There could also be many experienced intermediaries and contacts several steps removed from the prime sources who want to make use of it.
Those who are courageous enough to leak information need to leak to partners who are courageous enough to put their own name on the line and who have the fortitude to defend the anonymity of those who asked for that cloak.
What those not entirely anonymous cryptographers are probably aiming for is their Open Source system to try to obey Kerckhoffs' principle:
"a cryptosystem should be secure even if everything about the system, except the key, is public knowledge"
However, the attacks on the WikiLeaks.org system are also going to be legal ones, through court orders and executive police powers etc., so the principle of Plausible Deniability also comes into play.

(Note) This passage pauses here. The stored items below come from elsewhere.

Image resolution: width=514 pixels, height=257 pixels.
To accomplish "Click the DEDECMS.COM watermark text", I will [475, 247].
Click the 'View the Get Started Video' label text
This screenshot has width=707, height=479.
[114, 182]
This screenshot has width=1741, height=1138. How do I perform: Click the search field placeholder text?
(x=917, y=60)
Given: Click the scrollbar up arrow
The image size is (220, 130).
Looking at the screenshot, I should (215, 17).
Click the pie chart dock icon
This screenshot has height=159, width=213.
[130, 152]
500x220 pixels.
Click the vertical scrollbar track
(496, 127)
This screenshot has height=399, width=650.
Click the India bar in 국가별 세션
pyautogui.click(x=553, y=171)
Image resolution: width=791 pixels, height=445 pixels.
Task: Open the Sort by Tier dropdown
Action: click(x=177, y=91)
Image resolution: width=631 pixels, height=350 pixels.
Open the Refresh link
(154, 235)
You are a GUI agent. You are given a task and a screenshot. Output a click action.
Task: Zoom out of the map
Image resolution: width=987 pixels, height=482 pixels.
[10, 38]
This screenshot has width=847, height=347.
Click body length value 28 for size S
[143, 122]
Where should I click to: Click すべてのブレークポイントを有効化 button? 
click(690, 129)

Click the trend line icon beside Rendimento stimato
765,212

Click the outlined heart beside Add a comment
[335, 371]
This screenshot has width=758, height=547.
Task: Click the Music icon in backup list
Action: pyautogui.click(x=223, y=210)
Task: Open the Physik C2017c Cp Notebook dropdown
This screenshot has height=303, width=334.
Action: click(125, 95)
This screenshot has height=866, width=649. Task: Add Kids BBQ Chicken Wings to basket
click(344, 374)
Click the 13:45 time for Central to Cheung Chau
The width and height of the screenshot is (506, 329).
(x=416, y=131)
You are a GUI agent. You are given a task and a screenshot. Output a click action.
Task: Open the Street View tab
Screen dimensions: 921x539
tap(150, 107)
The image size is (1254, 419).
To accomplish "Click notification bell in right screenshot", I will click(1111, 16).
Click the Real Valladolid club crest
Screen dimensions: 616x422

However, the good technical design of software programs and communications protocols is not sufficient on its own to achieve the goal of anonymous, untraceable, uncensorable publication of leaked documents by whistleblowers and dissidents.
Just look at the mess which the United Kingdom's Security Service MI5 has got itself into with its newly launched, relatively simple Terror Threat Level Status Change notification and website news update e-mail list subscription service. See Spy Blog's initial and follow up articles.
MI5 have access to all the required technical knowledge and even existing systems already set up, which could have been used to make the system secure against third party snoopers, but they did not make proper use of this.
The British public is meant to trust these people to protect them from terrorists and spies etc. and in return they demand and get a cloak of anonymity and secrecy, to protect national security.
There is a case for some WikiLeaks.org public spokespeople, but why should all of of the WikiLeaks.org cryptographers and volunteers be exposed to public scrutiny ?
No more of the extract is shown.